Text excerpt:
BEGIN

Rather than looking for a group to blame, we’d be better off celebrating the heroism of Sgt. Kimberly Munley, who shot Hasan, stopped his killing spree, and was injured while so doing. Patrik Jonsson has a terrific story in the Christian Science Monitor on how Munley applied the lessons learned at Virginia Tech.

In short: Move in and start shooting.

Pundits on Patrick: Not a pretty picture

Gov. Deval Patrick’s politically clueless performance of recent days has brought out some sharp commentary from local pundits. A quick round-up — not meant to be comprehensive, just stuff that caught my eye:

  • Joan Vennochi, Boston Globe: “The Massachusetts governor is presiding over a local version of the larger, national disaster that is chipping away at confidence in government and the economy. But Patrick’s instincts for the symbols that enrage taxpayers are poor, and so, apparently, are the instincts of those who report to him.” Comment: Vennochi pretty much nails it. But it’s not just Patrick’s inept handling of political symbolism — it’s the lack of substance, too.

END

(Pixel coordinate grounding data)
BEGIN

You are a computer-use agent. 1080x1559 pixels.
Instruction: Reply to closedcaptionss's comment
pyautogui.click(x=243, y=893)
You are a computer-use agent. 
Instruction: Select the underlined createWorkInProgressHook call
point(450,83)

END
BEGIN

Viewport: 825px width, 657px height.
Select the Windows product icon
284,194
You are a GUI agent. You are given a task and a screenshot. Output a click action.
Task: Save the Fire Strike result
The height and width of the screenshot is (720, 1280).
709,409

END

List of tasks:
1. Answer these questions using the blog excerpt:
(a) Who wrote the story in the Christian Science Monitor?
(b) Which newspaper is Joan Vennochi listed with?
(c) Whose lessons did Munley apply, according to the excerpt?
2. Repeat a passage of the blog excerpt word for word, beginning at the words "Pundits on Patrick: Not" and ending after the words "of substance, too.".
3. Continue the blog excerpt about Sgt. Munley and Gov. Patrick's critics from the point where it stops.

Answers to the exercise:
1.
(a) Patrik Jonsson
(b) The Boston Globe
(c) The lessons learned at Virginia Tech

2.
Pundits on Patrick: Not a pretty picture

Gov. Deval Patrick’s politically clueless performance of recent days has brought out some sharp commentary from local pundits. A quick round-up — not meant to be comprehensive, just stuff that caught my eye:

  • Joan Vennochi, Boston Globe: “The Massachusetts governor is presiding over a local version of the larger, national disaster that is chipping away at confidence in government and the economy. But Patrick’s instincts for the symbols that enrage taxpayers are poor, and so, apparently, are the instincts of those who report to him.” Comment: Vennochi pretty much nails it. But it’s not just Patrick’s inept handling of political symbolism — it’s the lack of substance, too.

3.
  • Jon Keller, WBZ: “It’s been a dismaying, demoralizing turn of events, coming at the worst possible time for the only thing that really matters, the ability of our state to deal with our crises in a way that protects and provides opportunity to the working classes. Things are bad out here, and no one wants to hear Deval Patrick whining about what a drag his chosen profession has turned out to be.” Comment: Keller’s pretty rough on everyone. Nevertheless, there’s a difference in tone here that suggests Keller thinks the governor has reached the point of no return.
  • The Outraged Liberal: “Patrick came to this job from the world of business, where executives got what they wanted by the sheer force of their will and personality. Some learn that politics is not the same environment and that accommodation is required…. But the biggest loser will be Patrick, who tried to strong arm the process and failed. In spectacular fashion.” Comment: Outside of Blue Mass. Group, Patrick has had no better friend in the local blogosphere than Mr. O.L. Very ominous.
  • Jay Fitzgerald, Hub Blog and Boston Herald: “Gov. Patrick’s ‘trivial’ comment is perhaps the single most stupid political remark I’ve heard muttered by a state or national pol in the face of genuine public outrage. It will stick with him for the rest of his years in the corner office.” Comment: I think Jay’s right.
  • David Kravitz, Blue Mass. Group: “It’s more than passing strange for this particular crowd to be so clueless about why stuff like this matters. No, the money at issue in the AIG bonuses, or Carol Aloisi’s job, or Marian Walsh’s special election, will not make or break the state or the country. But the damage these kinds of things do is, while less tangible, no less real.” Comment: If Patrick is losing one of the BMG co-editors, then he’s pretty much down to family and childhood friends.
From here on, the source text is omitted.